Mettant un point d’honneur à l’harmonie entre le corps, l’âme et l’esprit la médecine hildegardienne s'articule autour de l'art de guérir par les plantes et les pierres.
Jusqu’à l’heure sous la dépendance de monastère d’hommes, elle réussit à fonder un monastère de femmes indépendant à ses 49 ans. Elle s’attelle par la même occasion, à transmettre ses différentes connaissances aux nonnes de nombreux monastères où elle intervient, prônant que l’esprit de ces dernières est en tous points capable et comparable à celui des hommes. Cette remarque ne manqua pas de choquer certains membres du clergé et de la noblesse allemande de l'époque.
Relations épistolaires, prises de positions politiques et volonté de lutter contre l’injustice, tant de sujets qui rendront sa vie passionnante. Elle est figure d’une évolution historique où les femmes de l’aristocratie ont la possibilité de fonder des couvents et d’intervenir sur les autorités ecclésiastiques et politiques grâce à leurs richesses. Toutefois, si l’exclusion des femmes de la vie intellectuelle ne les avait pas empêché de maîtriser le latin et d'avoir une place dans la culture savante, Hildegarde aurait-t-elle eu d'autres possibilités pour exercer son influence, autrement que par le moyen de la prophétie et du mystique, évitant ainsi que ses travaux ne se retrouvent cachés pendant des siècles durant?

* **DÉFI A**: Recopiez la partie du passage fourni qui s'ouvre sur les mots « Relations épistolaires, prises » et se referme sur « des siècles durant? ».

Extrait d'un jeu de données:
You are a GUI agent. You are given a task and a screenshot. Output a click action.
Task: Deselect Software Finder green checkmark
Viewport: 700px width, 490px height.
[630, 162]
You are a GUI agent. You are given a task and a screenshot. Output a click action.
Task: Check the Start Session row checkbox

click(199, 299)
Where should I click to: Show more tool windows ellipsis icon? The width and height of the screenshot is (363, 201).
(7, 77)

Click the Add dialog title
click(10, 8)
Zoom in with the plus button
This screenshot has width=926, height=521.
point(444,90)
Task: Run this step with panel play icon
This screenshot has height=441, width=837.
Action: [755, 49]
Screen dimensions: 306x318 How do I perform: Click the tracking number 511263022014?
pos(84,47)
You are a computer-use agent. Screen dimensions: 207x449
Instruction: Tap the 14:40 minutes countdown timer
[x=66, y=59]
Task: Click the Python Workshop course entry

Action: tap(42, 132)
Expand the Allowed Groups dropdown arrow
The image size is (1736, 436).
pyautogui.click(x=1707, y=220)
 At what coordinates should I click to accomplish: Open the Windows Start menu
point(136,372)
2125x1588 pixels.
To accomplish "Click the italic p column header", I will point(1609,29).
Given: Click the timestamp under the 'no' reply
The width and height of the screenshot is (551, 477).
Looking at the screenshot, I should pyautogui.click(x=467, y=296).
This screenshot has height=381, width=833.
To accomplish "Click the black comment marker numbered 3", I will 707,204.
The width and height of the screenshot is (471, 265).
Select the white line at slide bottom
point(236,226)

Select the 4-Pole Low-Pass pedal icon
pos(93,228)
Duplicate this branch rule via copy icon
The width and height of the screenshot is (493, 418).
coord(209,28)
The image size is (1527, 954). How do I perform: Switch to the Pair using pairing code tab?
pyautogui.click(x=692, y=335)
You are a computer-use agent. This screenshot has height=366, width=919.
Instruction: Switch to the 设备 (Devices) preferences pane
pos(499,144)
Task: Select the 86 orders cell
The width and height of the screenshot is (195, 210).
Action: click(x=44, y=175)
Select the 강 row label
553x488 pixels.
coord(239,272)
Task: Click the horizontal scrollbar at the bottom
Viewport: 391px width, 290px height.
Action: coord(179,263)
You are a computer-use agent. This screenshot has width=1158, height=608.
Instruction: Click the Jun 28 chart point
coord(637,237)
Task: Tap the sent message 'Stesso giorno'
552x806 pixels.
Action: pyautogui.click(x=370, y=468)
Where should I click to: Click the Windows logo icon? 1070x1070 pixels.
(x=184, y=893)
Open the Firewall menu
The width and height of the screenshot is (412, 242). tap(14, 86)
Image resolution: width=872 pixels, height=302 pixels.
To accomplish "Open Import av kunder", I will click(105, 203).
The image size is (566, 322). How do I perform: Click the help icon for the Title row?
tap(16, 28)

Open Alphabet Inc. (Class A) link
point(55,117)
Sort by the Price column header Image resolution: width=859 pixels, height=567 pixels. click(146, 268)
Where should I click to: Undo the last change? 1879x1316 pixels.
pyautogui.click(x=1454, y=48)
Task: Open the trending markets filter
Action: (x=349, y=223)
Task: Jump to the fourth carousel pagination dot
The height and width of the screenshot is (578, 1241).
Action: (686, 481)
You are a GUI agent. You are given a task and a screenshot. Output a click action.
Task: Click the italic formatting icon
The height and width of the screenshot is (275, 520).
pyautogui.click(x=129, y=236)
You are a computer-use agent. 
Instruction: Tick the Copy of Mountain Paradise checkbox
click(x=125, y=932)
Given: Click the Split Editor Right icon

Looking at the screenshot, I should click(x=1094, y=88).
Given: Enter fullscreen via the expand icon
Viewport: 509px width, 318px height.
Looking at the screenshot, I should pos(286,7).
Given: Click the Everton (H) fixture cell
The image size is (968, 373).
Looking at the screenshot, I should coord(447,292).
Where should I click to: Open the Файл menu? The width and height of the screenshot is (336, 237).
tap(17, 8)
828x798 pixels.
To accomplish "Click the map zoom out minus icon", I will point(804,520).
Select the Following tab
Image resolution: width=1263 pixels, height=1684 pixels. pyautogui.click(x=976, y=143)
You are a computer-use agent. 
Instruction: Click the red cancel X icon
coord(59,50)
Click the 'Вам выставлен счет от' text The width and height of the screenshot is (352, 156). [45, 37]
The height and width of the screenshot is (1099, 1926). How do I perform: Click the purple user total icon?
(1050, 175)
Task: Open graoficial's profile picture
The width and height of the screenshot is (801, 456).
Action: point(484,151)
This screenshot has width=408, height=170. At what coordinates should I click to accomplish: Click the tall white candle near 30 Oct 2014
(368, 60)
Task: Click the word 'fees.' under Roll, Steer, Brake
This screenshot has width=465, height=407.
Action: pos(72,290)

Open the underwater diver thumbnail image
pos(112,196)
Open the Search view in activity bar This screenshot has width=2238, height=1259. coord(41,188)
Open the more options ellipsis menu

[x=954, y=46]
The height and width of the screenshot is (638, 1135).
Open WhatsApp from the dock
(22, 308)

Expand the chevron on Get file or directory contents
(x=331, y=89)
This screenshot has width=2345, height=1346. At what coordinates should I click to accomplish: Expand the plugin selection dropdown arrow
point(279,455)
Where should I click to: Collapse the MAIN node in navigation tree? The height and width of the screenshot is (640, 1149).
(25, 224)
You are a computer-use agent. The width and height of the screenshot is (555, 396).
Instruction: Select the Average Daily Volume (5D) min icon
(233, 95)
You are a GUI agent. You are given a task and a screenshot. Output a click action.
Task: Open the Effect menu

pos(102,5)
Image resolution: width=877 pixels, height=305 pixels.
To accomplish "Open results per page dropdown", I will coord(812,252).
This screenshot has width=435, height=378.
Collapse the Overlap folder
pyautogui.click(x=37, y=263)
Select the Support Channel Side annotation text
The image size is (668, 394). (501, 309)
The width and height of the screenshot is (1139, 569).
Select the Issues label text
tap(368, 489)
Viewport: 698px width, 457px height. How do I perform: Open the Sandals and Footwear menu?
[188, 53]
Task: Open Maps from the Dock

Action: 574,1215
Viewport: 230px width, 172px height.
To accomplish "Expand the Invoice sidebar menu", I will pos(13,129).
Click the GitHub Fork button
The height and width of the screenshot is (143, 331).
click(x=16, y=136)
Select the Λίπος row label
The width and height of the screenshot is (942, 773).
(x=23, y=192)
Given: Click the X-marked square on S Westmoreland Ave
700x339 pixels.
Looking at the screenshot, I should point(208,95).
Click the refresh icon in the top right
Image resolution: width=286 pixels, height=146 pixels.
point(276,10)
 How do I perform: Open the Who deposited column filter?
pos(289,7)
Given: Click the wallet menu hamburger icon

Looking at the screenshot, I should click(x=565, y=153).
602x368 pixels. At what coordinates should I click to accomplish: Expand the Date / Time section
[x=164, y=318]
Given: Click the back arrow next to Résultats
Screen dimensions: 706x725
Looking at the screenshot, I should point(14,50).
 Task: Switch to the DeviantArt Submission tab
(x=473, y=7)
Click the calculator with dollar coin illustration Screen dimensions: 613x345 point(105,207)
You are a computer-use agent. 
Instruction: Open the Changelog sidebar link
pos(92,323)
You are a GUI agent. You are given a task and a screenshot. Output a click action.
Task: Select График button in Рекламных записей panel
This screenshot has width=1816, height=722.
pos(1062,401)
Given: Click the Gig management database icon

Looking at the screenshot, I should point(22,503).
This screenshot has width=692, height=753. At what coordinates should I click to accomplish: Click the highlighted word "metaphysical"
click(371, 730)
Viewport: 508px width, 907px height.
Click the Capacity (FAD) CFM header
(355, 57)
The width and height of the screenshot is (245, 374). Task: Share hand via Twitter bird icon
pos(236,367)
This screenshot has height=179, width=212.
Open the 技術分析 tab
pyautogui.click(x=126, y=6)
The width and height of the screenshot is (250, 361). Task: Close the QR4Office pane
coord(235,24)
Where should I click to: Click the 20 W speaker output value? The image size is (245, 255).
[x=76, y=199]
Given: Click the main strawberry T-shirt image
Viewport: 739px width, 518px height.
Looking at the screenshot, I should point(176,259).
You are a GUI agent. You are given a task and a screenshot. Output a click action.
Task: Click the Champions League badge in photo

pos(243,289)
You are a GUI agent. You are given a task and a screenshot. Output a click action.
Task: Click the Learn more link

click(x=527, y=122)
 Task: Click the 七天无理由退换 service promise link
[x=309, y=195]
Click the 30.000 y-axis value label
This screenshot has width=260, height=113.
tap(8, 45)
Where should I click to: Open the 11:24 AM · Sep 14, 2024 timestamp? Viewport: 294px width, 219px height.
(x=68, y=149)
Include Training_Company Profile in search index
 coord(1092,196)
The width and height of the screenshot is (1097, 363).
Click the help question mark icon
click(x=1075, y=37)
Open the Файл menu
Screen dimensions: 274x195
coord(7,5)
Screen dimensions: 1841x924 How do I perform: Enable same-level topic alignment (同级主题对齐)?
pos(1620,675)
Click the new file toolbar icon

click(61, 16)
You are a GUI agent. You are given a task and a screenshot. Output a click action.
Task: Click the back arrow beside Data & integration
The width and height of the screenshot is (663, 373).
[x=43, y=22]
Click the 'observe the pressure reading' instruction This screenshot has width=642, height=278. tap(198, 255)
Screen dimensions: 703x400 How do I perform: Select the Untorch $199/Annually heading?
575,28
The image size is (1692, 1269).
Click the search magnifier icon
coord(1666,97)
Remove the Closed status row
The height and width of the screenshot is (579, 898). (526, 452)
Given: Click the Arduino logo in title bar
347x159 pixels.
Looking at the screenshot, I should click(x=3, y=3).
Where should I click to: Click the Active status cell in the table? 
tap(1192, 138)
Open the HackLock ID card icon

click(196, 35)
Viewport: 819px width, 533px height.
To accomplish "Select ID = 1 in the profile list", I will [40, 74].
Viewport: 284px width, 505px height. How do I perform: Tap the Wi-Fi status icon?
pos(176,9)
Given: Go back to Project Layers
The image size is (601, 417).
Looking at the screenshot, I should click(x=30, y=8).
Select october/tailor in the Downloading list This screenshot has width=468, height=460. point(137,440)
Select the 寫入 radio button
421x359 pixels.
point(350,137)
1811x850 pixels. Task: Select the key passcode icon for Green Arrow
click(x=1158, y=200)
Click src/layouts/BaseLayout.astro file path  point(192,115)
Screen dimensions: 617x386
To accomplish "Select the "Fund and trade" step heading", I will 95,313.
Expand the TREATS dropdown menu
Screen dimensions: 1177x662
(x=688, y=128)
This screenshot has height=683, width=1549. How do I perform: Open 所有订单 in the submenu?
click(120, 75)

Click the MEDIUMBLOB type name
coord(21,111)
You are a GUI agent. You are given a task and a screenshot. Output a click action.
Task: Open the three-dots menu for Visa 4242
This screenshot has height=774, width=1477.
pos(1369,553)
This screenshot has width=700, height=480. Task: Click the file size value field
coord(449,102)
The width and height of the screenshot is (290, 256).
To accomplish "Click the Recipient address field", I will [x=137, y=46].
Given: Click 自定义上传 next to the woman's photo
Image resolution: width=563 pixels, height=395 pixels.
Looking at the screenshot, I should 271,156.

* **DÉFI B**: Reproduisez tel quel le début des entrées, depuis leur toute première ligne jusqu'à la ligne contenant « [x=66, y=59] », incluse.

* **SOLUTION PROPOSÉE A**:
Relations épistolaires, prises de positions politiques et volonté de lutter contre l’injustice, tant de sujets qui rendront sa vie passionnante. Elle est figure d’une évolution historique où les femmes de l’aristocratie ont la possibilité de fonder des couvents et d’intervenir sur les autorités ecclésiastiques et politiques grâce à leurs richesses. Toutefois, si l’exclusion des femmes de la vie intellectuelle ne les avait pas empêché de maîtriser le latin et d'avoir une place dans la culture savante, Hildegarde aurait-t-elle eu d'autres possibilités pour exercer son influence, autrement que par le moyen de la prophétie et du mystique, évitant ainsi que ses travaux ne se retrouvent cachés pendant des siècles durant?

* **SOLUTION PROPOSÉE B**:
You are a GUI agent. You are given a task and a screenshot. Output a click action.
Task: Deselect Software Finder green checkmark
Viewport: 700px width, 490px height.
[630, 162]
You are a GUI agent. You are given a task and a screenshot. Output a click action.
Task: Check the Start Session row checkbox

click(199, 299)
Where should I click to: Show more tool windows ellipsis icon? The width and height of the screenshot is (363, 201).
(7, 77)

Click the Add dialog title
click(10, 8)
Zoom in with the plus button
This screenshot has width=926, height=521.
point(444,90)
Task: Run this step with panel play icon
This screenshot has height=441, width=837.
Action: [755, 49]
Screen dimensions: 306x318 How do I perform: Click the tracking number 511263022014?
pos(84,47)
You are a computer-use agent. Screen dimensions: 207x449
Instruction: Tap the 14:40 minutes countdown timer
[x=66, y=59]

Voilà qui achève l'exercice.